▶ **Requirement**:
In the records below, find each line containing the word "Collapse" and copy it.

Provided entries: Begin

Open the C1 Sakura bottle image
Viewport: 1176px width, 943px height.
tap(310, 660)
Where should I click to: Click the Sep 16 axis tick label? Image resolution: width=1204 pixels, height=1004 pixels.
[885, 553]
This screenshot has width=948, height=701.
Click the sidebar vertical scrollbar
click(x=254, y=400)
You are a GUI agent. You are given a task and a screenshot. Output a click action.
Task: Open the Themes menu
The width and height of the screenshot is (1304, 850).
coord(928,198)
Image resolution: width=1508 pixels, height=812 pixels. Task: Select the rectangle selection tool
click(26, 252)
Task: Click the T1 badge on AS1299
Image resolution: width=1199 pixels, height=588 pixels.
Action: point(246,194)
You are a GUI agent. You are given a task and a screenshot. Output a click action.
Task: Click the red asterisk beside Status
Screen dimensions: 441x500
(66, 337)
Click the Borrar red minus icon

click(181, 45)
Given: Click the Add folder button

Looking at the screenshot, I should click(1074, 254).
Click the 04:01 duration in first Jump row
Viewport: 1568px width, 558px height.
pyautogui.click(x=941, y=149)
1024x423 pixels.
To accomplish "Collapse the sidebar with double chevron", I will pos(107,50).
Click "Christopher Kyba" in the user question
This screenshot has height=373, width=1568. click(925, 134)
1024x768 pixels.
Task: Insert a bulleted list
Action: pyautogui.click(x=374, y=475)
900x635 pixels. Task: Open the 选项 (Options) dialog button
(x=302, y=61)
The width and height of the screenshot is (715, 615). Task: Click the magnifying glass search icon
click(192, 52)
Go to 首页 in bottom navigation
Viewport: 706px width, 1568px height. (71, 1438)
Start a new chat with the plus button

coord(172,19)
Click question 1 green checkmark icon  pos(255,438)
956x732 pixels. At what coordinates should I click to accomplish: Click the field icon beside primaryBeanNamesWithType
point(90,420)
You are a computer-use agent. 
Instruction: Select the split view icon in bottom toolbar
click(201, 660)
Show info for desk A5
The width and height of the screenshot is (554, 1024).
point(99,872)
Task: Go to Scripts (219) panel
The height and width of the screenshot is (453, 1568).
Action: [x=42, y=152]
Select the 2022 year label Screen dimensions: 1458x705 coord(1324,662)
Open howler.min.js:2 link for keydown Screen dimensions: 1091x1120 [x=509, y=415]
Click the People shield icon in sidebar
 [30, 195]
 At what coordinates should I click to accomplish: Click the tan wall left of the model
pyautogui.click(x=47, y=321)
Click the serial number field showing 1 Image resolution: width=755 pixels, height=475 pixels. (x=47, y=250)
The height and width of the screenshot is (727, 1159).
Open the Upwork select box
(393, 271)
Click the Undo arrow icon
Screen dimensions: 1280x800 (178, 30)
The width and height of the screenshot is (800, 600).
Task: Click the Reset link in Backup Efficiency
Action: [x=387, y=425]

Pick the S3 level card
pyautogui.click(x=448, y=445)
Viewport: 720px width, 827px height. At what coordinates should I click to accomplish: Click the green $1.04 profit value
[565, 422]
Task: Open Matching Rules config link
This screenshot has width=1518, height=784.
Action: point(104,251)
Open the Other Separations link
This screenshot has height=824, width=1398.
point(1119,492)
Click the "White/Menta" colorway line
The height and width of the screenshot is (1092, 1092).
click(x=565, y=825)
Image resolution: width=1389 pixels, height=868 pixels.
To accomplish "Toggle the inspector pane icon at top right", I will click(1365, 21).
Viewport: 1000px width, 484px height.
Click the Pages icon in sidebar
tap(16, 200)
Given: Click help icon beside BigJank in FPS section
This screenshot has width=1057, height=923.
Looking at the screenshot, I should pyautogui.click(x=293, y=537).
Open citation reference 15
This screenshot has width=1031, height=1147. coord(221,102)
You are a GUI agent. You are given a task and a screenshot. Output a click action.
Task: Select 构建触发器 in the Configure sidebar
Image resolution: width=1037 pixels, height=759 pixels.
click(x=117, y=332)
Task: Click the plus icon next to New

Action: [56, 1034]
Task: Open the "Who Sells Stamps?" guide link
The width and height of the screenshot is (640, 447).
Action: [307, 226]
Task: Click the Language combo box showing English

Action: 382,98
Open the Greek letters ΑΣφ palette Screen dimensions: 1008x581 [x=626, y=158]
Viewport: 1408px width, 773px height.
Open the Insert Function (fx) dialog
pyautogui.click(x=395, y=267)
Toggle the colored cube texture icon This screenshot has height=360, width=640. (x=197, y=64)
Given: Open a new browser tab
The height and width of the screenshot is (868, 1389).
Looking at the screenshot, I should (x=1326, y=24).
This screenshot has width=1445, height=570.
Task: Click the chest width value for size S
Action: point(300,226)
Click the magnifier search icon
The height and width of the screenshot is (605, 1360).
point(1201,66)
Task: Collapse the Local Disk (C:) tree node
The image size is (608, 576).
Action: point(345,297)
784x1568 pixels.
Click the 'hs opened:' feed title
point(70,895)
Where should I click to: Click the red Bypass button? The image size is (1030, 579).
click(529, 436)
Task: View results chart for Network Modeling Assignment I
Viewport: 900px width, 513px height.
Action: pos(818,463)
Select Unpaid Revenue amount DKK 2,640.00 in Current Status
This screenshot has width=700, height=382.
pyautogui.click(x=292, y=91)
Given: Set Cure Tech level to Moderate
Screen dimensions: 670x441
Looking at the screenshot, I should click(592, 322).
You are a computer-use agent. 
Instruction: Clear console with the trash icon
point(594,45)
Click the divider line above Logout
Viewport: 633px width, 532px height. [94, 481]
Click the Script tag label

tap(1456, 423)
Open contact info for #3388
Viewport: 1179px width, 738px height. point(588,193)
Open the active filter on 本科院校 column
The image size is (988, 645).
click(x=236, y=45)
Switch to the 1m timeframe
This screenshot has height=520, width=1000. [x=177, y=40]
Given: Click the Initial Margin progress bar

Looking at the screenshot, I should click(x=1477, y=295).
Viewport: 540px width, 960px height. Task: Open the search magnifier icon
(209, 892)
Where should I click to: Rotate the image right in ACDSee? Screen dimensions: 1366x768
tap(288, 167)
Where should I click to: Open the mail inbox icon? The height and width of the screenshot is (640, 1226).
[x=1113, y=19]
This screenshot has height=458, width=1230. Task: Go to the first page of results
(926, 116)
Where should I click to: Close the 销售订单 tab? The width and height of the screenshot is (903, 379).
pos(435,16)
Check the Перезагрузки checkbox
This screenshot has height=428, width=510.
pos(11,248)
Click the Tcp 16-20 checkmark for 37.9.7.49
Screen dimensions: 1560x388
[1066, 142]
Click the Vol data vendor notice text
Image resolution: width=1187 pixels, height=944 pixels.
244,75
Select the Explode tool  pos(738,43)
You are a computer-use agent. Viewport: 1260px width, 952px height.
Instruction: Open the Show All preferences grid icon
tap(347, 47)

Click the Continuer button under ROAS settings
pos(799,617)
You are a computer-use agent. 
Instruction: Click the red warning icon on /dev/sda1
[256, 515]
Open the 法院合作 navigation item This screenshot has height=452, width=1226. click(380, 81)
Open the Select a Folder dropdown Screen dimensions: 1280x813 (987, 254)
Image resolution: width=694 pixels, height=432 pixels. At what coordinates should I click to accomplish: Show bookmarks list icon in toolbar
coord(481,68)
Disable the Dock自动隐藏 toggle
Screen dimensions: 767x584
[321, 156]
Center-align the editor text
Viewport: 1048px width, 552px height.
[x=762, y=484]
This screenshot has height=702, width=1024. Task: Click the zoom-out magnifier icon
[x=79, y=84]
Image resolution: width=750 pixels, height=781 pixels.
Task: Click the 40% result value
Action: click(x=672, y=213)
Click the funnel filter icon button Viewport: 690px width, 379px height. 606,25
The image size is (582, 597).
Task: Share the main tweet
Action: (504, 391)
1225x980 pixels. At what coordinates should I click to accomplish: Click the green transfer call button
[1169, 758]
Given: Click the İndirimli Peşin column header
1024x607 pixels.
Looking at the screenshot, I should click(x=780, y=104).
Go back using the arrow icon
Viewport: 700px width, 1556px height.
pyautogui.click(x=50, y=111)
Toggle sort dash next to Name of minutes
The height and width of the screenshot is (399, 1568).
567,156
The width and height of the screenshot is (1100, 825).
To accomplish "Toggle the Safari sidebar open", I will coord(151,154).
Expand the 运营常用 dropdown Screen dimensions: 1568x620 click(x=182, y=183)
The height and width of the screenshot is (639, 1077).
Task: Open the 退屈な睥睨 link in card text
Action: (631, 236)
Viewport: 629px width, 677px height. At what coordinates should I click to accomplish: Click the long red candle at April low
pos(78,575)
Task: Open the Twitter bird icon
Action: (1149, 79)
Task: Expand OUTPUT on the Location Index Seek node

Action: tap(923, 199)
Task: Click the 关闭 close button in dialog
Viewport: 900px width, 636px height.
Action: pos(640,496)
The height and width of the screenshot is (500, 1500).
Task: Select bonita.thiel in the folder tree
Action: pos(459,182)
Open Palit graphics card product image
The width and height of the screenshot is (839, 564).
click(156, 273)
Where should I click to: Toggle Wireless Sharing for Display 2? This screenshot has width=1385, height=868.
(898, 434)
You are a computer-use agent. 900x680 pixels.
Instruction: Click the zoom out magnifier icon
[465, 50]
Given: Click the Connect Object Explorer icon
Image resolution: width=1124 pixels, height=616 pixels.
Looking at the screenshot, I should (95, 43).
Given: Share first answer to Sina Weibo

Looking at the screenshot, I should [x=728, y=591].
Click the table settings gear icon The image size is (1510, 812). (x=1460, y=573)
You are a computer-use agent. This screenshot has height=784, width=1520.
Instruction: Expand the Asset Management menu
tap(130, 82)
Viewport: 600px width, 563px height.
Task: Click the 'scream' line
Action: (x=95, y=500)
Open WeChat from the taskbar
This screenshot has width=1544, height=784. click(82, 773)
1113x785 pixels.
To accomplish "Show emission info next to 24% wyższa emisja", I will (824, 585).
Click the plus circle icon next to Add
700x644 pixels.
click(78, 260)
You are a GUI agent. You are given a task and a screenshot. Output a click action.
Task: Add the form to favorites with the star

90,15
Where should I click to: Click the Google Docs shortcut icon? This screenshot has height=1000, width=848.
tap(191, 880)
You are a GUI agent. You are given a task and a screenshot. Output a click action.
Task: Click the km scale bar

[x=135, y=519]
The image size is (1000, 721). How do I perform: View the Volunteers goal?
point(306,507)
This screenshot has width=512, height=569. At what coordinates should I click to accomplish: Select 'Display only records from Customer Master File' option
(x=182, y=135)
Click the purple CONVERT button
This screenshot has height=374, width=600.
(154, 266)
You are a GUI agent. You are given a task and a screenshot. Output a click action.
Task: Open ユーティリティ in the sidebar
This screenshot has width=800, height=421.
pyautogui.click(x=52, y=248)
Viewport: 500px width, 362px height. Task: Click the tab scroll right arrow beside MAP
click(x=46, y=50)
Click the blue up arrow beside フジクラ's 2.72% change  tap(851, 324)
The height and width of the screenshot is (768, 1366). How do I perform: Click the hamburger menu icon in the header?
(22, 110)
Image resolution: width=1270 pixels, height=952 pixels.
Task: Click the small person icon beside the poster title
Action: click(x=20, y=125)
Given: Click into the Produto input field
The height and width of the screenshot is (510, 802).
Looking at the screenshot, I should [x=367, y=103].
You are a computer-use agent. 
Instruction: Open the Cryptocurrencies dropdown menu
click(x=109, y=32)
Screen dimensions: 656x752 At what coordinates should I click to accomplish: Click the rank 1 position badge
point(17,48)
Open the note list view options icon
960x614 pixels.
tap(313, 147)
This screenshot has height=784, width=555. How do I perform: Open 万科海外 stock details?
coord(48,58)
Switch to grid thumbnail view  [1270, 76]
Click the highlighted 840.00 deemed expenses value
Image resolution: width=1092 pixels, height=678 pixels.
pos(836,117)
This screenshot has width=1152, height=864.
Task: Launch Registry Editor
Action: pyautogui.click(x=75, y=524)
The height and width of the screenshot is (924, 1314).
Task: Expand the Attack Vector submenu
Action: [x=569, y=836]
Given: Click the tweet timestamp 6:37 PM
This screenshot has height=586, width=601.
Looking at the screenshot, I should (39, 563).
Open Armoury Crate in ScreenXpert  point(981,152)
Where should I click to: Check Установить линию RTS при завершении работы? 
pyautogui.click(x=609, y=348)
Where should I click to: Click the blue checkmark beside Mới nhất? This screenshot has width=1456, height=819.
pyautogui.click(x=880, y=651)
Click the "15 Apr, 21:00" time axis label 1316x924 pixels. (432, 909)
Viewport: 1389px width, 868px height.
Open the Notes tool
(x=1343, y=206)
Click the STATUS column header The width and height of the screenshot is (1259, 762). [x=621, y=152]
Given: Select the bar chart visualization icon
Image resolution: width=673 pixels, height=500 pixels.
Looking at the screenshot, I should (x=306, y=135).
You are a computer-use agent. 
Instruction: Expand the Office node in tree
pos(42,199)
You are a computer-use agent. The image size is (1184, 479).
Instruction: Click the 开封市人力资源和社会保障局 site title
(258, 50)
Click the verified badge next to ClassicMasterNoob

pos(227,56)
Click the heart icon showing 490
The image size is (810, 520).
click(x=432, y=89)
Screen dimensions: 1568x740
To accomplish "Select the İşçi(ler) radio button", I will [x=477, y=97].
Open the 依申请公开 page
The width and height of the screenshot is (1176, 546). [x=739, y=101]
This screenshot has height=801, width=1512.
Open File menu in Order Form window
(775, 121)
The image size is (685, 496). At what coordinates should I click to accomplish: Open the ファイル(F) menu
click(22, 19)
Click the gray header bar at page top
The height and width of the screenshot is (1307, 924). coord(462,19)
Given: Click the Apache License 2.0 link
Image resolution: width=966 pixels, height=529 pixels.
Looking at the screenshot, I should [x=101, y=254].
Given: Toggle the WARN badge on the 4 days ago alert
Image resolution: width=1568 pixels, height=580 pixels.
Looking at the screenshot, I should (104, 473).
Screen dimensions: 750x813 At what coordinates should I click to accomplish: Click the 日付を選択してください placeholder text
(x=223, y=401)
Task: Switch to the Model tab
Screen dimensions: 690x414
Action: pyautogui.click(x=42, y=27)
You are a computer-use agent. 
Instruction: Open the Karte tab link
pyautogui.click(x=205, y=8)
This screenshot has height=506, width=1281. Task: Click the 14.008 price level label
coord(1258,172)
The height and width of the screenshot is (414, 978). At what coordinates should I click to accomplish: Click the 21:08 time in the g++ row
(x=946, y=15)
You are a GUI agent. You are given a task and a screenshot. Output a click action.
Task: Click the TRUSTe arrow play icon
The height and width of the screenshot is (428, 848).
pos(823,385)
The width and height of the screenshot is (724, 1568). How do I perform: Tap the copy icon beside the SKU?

Provided entries: End

▶ **Task response**:
To accomplish "Collapse the sidebar with double chevron", I will pos(107,50).
Task: Collapse the Local Disk (C:) tree node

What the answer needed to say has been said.